(DATA RECORDS Opens)

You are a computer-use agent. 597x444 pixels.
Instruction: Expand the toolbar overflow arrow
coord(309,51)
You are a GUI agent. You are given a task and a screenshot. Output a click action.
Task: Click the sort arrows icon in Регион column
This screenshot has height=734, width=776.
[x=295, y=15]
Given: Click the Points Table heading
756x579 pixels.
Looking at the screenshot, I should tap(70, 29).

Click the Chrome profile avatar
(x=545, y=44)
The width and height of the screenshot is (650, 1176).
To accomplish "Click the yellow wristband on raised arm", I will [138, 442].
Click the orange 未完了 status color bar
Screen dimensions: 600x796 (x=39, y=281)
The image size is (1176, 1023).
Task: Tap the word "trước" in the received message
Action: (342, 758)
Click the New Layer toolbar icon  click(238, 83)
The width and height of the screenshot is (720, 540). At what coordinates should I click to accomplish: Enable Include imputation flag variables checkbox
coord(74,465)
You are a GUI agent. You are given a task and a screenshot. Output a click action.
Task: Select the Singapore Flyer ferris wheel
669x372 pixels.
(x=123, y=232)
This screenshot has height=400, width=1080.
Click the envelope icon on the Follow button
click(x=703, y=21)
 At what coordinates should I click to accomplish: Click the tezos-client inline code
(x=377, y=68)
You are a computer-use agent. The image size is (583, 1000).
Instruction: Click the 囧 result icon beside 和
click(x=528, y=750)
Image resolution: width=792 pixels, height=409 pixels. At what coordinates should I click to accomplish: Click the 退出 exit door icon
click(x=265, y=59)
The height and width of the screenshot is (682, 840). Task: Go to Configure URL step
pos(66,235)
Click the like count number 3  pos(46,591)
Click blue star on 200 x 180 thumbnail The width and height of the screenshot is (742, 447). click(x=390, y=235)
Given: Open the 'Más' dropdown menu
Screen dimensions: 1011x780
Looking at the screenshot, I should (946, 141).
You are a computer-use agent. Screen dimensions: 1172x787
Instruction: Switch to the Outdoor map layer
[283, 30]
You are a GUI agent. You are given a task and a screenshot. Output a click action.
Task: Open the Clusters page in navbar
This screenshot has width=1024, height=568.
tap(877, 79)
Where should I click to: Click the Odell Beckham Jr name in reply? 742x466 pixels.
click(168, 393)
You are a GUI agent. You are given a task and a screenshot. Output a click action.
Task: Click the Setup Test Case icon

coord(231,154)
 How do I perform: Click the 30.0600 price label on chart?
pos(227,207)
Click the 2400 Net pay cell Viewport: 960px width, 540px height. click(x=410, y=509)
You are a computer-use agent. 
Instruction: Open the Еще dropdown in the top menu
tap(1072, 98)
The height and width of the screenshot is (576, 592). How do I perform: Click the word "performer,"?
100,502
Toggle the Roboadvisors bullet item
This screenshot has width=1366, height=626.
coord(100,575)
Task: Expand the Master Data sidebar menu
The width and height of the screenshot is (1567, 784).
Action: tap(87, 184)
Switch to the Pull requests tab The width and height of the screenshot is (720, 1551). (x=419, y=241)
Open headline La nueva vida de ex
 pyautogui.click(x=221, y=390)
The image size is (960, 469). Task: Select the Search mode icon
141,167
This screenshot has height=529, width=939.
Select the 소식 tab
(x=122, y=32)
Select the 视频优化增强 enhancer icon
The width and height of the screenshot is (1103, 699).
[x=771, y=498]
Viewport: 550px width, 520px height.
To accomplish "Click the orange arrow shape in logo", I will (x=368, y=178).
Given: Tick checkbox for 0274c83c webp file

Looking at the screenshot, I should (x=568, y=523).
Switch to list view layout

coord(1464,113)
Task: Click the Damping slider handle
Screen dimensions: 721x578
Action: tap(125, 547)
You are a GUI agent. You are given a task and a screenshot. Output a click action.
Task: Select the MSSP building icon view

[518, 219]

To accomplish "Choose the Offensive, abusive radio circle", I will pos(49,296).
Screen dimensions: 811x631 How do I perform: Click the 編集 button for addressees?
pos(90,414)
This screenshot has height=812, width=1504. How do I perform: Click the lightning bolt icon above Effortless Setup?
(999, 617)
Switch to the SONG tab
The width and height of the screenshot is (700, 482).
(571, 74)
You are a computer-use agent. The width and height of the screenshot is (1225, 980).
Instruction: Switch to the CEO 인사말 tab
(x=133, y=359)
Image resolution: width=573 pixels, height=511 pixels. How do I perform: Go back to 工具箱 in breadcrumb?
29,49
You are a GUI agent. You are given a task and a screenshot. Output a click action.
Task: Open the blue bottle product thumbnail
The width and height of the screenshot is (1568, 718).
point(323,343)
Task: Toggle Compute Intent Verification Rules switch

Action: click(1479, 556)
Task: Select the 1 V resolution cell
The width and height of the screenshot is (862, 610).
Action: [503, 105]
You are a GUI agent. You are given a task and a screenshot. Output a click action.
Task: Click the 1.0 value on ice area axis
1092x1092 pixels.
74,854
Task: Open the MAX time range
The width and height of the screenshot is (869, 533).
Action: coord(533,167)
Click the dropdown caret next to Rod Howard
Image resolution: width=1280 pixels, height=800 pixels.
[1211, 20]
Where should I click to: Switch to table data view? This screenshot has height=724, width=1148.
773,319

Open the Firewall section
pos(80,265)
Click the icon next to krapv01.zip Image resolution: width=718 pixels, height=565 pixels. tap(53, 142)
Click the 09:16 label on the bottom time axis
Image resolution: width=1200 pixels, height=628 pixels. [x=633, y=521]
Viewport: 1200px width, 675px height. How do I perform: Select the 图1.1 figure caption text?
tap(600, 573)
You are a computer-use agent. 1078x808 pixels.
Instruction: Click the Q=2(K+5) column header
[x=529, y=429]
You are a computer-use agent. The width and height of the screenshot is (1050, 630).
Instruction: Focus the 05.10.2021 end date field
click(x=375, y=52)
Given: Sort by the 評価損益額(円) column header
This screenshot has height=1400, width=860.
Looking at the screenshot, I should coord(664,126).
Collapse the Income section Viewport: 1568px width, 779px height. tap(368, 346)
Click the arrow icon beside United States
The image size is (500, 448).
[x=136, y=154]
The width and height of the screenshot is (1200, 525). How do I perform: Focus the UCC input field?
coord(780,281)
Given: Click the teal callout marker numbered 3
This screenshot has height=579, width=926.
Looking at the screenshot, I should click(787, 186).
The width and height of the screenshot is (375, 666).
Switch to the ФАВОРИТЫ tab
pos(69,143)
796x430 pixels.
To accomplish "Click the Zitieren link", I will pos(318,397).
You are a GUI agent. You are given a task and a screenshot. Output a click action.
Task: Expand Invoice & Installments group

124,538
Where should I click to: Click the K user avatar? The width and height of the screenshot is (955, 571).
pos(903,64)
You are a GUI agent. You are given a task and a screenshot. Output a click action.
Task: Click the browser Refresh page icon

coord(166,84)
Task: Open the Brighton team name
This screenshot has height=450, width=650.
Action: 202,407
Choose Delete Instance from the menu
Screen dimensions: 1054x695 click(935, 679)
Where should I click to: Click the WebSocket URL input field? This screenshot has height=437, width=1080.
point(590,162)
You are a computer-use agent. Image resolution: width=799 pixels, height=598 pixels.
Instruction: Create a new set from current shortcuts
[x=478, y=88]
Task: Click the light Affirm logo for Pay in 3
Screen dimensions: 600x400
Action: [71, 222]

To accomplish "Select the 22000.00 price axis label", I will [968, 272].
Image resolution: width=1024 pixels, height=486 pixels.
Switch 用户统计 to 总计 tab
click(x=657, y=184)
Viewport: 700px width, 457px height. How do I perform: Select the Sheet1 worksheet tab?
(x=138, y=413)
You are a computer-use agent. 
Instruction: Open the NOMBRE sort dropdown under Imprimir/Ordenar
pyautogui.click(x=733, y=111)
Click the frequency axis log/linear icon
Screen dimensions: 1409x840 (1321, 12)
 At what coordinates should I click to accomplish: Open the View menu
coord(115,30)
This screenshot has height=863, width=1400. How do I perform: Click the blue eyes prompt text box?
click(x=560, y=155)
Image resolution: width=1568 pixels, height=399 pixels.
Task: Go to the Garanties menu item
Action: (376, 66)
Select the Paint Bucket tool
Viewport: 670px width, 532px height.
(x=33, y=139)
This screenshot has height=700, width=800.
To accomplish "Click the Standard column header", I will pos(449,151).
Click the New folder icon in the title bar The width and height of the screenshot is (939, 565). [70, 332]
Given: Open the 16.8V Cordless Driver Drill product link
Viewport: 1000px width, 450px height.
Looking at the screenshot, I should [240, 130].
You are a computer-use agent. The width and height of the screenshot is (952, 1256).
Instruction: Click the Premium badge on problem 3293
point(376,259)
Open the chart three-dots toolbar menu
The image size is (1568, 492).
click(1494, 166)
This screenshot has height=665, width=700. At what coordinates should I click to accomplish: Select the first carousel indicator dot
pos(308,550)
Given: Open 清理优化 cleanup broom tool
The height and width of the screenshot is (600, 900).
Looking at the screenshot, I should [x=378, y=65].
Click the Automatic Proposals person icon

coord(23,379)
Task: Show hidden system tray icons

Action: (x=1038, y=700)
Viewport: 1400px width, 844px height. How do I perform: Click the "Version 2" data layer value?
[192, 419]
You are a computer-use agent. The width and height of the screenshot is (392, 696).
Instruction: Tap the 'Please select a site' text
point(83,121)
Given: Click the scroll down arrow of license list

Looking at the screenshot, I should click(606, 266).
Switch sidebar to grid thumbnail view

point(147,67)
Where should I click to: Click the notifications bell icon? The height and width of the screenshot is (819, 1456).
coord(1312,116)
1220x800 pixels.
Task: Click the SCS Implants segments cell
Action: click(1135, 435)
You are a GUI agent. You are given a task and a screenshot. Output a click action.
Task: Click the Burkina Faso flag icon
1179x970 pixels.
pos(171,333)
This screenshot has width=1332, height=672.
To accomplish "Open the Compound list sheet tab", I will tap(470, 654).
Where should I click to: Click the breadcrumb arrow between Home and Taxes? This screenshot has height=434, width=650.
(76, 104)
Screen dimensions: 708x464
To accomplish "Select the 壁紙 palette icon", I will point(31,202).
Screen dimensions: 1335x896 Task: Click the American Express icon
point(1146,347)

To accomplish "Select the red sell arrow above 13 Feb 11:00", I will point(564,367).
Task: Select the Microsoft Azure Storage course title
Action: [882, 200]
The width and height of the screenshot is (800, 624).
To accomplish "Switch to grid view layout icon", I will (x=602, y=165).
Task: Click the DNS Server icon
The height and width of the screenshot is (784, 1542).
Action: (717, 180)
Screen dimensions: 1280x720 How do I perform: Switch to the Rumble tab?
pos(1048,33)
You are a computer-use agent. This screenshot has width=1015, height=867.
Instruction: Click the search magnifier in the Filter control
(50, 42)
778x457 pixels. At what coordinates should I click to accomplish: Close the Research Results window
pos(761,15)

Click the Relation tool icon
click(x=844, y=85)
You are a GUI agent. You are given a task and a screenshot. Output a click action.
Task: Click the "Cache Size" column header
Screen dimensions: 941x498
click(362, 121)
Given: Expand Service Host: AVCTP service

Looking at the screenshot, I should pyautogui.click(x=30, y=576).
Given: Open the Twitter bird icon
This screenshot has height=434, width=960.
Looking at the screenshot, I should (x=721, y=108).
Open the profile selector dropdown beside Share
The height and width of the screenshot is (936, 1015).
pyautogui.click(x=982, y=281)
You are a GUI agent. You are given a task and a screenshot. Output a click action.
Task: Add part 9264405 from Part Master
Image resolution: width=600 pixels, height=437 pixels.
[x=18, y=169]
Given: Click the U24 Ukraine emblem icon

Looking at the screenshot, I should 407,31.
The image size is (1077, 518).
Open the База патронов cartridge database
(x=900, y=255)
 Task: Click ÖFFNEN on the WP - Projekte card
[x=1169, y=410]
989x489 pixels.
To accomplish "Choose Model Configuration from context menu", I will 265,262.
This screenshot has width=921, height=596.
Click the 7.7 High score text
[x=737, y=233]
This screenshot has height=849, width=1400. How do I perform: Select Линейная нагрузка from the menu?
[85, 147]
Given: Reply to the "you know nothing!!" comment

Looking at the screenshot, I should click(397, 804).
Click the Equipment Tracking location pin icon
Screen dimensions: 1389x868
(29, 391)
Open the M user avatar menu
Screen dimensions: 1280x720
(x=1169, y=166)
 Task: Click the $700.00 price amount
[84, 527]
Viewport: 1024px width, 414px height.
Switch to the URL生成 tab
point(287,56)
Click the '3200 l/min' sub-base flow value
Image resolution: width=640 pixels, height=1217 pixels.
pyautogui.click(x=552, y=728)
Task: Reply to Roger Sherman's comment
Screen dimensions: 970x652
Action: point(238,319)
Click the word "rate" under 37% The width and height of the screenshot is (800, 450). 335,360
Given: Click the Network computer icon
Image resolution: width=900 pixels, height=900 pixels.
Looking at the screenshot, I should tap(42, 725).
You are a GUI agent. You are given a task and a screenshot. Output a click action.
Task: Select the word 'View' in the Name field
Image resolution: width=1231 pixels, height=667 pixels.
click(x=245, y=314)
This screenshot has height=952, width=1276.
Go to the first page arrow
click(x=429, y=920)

(DATA RECORDS Closes)

TASK GOAL: Transcribe verbatim. Cover the lines from the first line of the entries above to the line containing "You are a computer-use agent. The image", inclusive.

EXERCISE ANSWER:
You are a computer-use agent. 597x444 pixels.
Instruction: Expand the toolbar overflow arrow
coord(309,51)
You are a GUI agent. You are given a task and a screenshot. Output a click action.
Task: Click the sort arrows icon in Регион column
This screenshot has height=734, width=776.
[x=295, y=15]
Given: Click the Points Table heading
756x579 pixels.
Looking at the screenshot, I should tap(70, 29).

Click the Chrome profile avatar
(x=545, y=44)
The width and height of the screenshot is (650, 1176).
To accomplish "Click the yellow wristband on raised arm", I will [138, 442].
Click the orange 未完了 status color bar
Screen dimensions: 600x796 (x=39, y=281)
The image size is (1176, 1023).
Task: Tap the word "trước" in the received message
Action: (342, 758)
Click the New Layer toolbar icon  click(238, 83)
The width and height of the screenshot is (720, 540). At what coordinates should I click to accomplish: Enable Include imputation flag variables checkbox
coord(74,465)
You are a GUI agent. You are given a task and a screenshot. Output a click action.
Task: Select the Singapore Flyer ferris wheel
669x372 pixels.
(x=123, y=232)
This screenshot has height=400, width=1080.
Click the envelope icon on the Follow button
click(x=703, y=21)
 At what coordinates should I click to accomplish: Click the tezos-client inline code
(x=377, y=68)
You are a computer-use agent. The image size is (583, 1000).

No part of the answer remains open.